We had a perfect afternoon for our visit to Norton Court, whose garden, set in 10 acres, has been developed over the last 20 years. Approached through apple orchards, the house sits serenely in a wide expanse of lawns, with a view out across a ha-ha to pastures, and trees beyond; the view is interrupted by groups of box, clipped into low, informal shapes.
We were greeted with tea and cake in a brick paved courtyard. Four multistemmed quince trees, Cydonia oblonga ‘Meeches Prolific’, growing in huge terracotta pots were an attractive feature here. The owner, Sophia Steel, then took us in a wide arc around the house, through a recent planting of apples (the variety ‘Falstaff’ was particularly recommended); past an area set aside for topiary, then through an avenue of pleached hornbeam to a very pretty blue, white and yellow border, with very substantial standards of Rosa ‘Iceberg’, blue agapanthus, and very neat white dahlias with a yellow centres (variety unknown).
A path with well-filled borders on either side leads past a tennis court and towards a large swimming pool. Both these features have been cleverly sited so that they are not too obvious, but nevertheless each is in an idyllic setting. The pool garden includes four Magnolia grandiflora, set in flowing borders. They are less than 20 years old and growth on the deep brick clay earth has been so robust they have already had to be quite heavily top-pruned.
On leaving the garden, through a high brick wall, there is an open area for ball games. Rather than look at a long blank wall from the field, this becomes the backdrop for a rose garden. Several beds back on to the wall, with box hedging on the three remaining sides, and a nib of grass in between each bed.
The prettiest side of the house looks out on to a parterre with box hedging leading out from the house like the spokes of a wheel, with lavender in between.
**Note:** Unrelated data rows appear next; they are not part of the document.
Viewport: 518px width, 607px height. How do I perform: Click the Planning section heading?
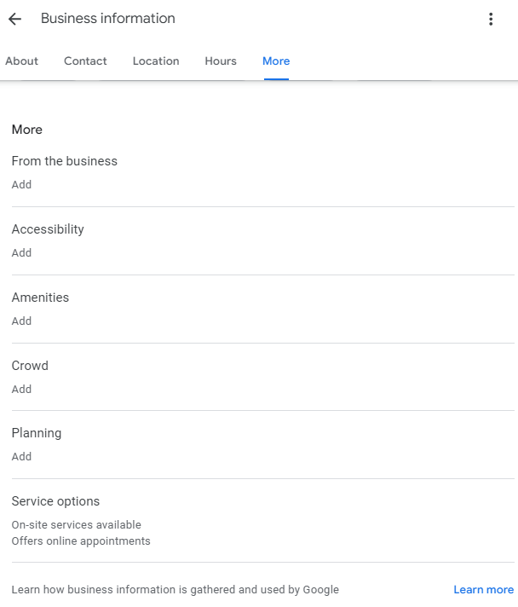(x=37, y=433)
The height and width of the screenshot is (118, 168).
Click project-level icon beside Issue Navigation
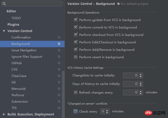tap(59, 50)
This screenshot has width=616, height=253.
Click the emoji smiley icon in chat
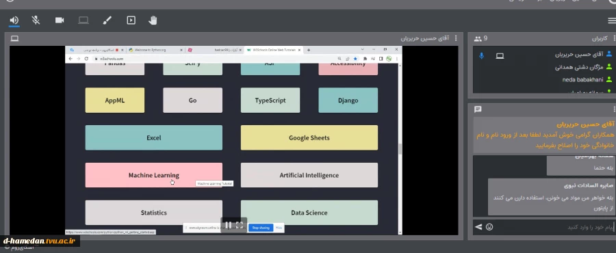click(489, 227)
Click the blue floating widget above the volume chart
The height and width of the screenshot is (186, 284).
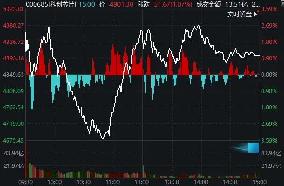pos(253,148)
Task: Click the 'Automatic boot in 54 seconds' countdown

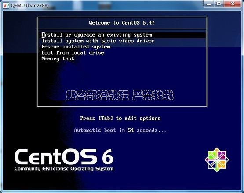Action: pyautogui.click(x=120, y=130)
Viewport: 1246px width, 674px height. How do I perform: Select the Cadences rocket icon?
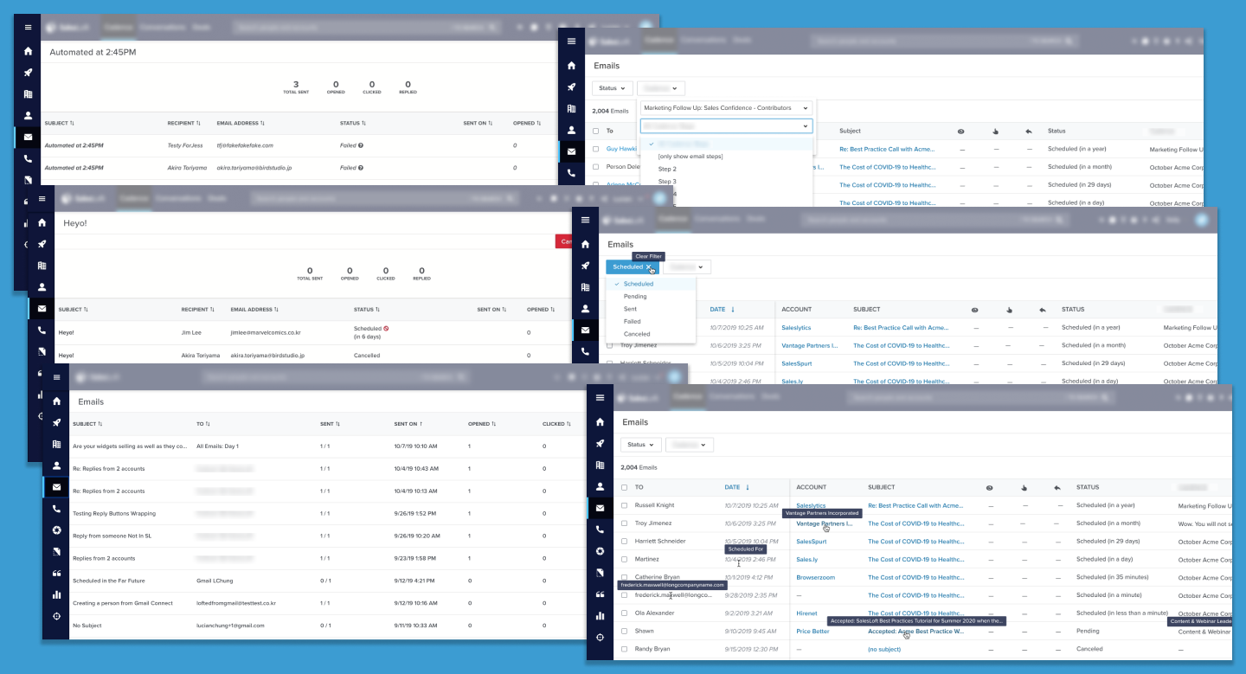click(600, 443)
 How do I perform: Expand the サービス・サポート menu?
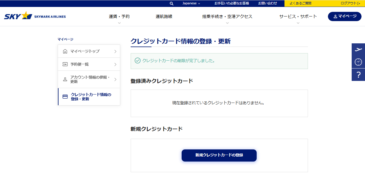point(298,17)
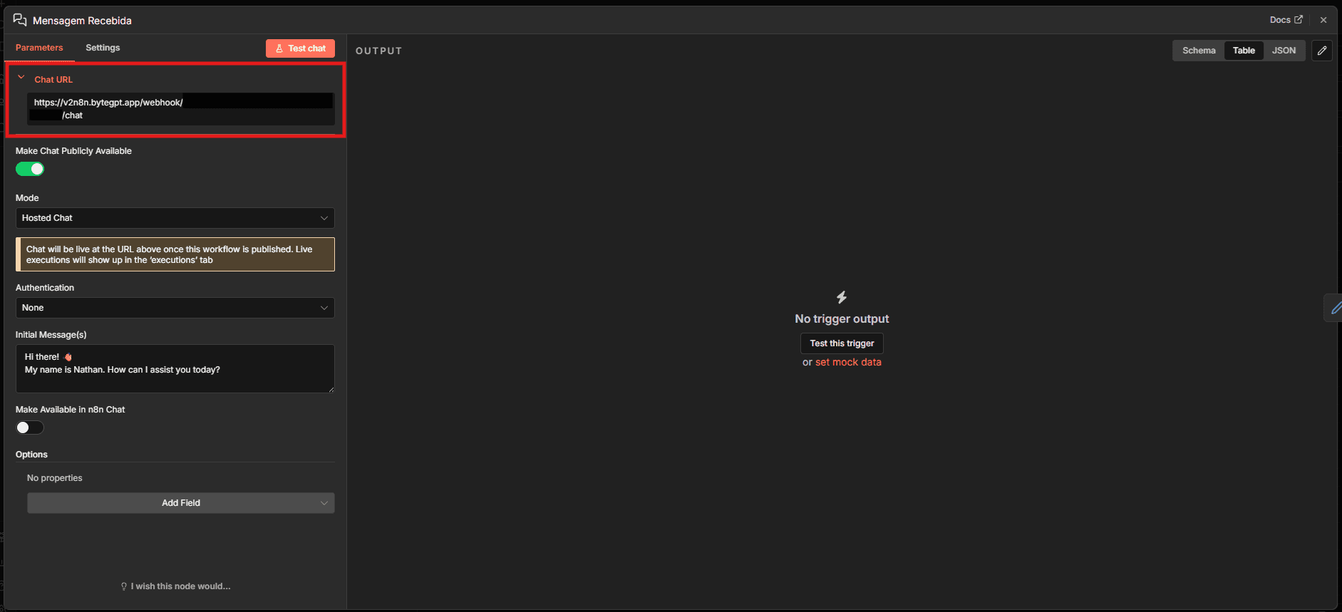Image resolution: width=1342 pixels, height=612 pixels.
Task: Open the Mode dropdown showing Hosted Chat
Action: (175, 218)
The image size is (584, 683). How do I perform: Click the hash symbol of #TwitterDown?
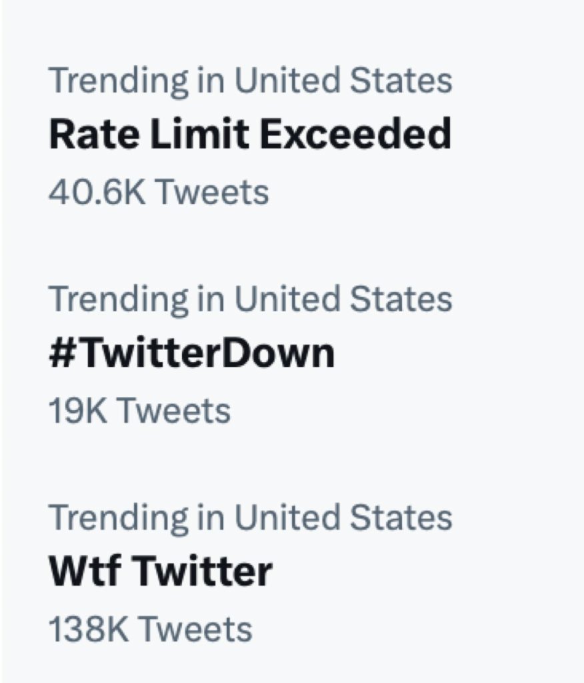point(61,354)
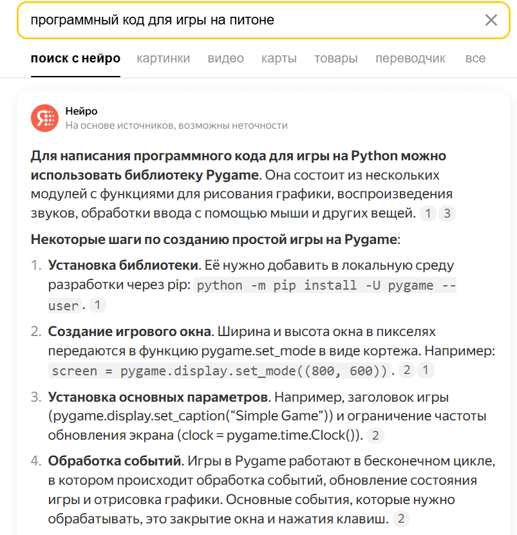
Task: Open source 3 after "других вещей"
Action: pos(447,214)
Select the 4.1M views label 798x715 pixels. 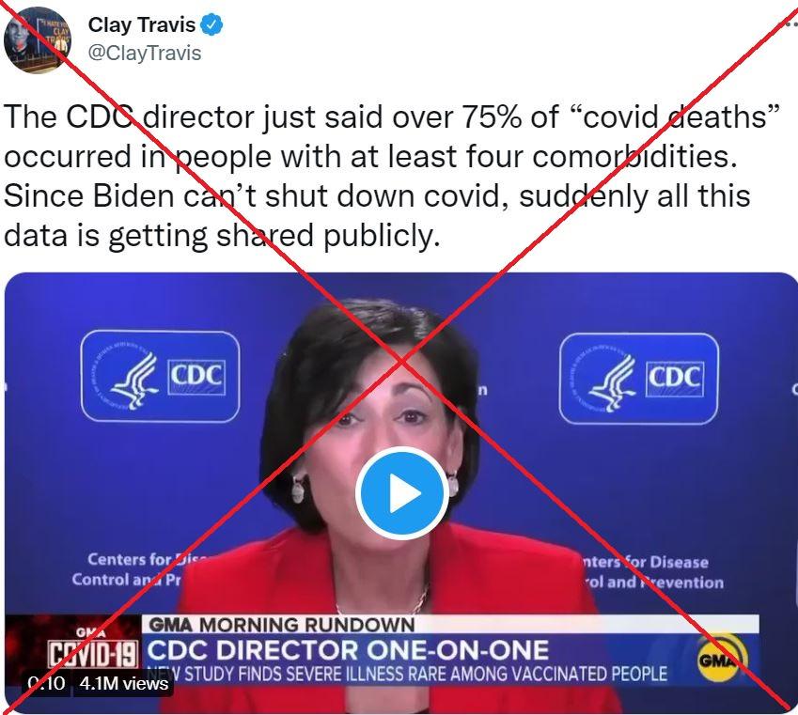tap(124, 683)

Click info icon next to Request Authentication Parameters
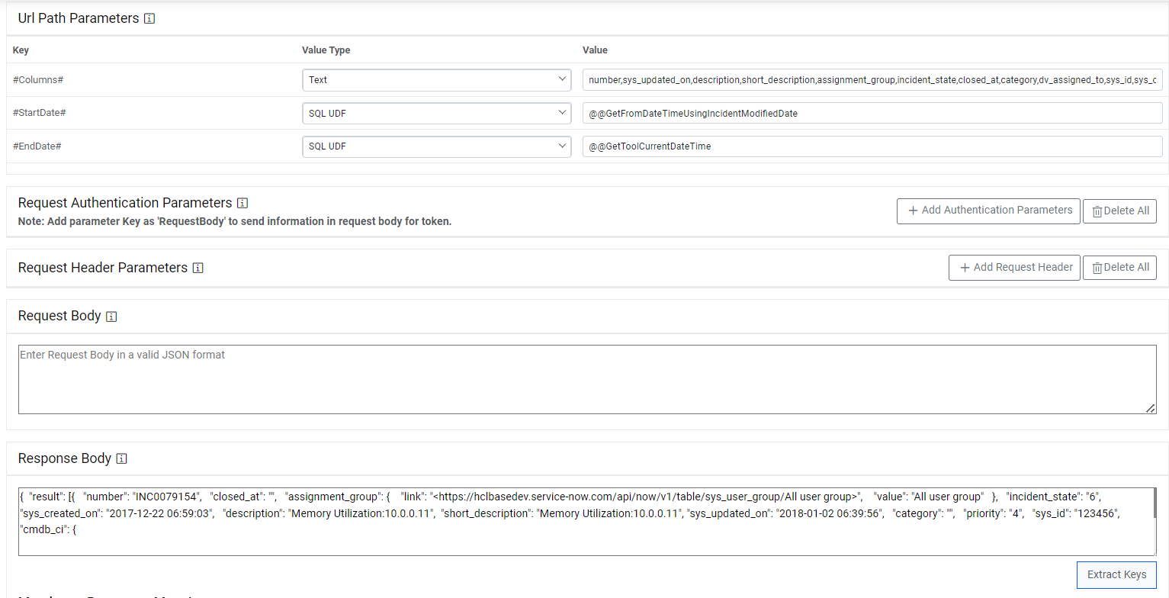[242, 203]
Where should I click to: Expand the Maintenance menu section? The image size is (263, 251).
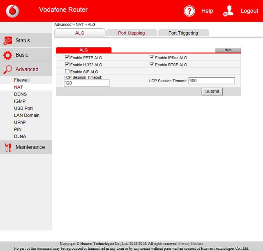pos(30,147)
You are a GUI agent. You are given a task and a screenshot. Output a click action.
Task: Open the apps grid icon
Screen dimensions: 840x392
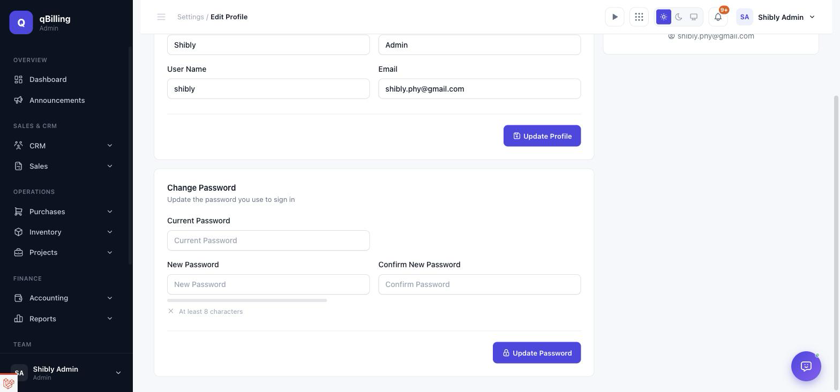tap(639, 17)
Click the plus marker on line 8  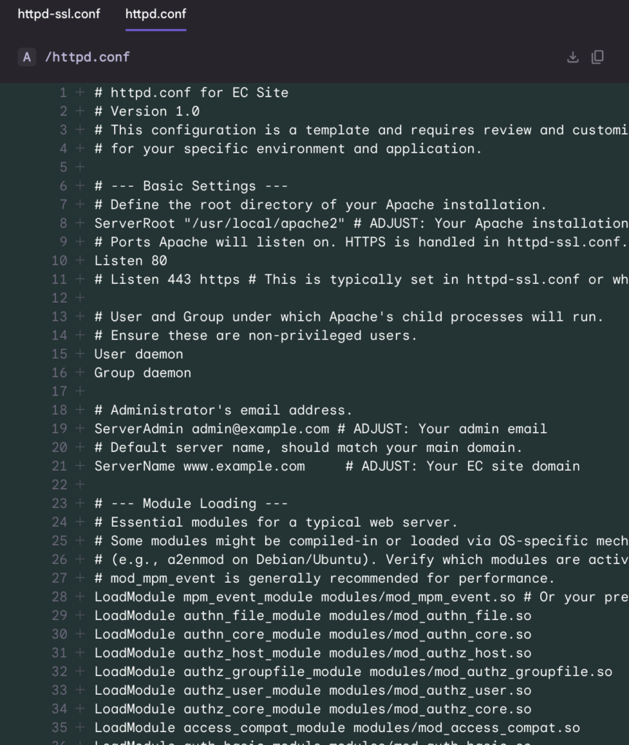pyautogui.click(x=80, y=223)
Beyond this the view is across spacious lawns to the magnificent historic trees – four mighty sequoia, two splendid black walnut trees (Juglans nigra), one of which is 350 years old, and a wonderful old English walnut (J. regia).
Four children have grown up in the garden, and grandchildren are now regular visitors so the garden and its many features are well used; I haven’t even told you about the serious tree houses built around the sequoias with a bridge swung between them!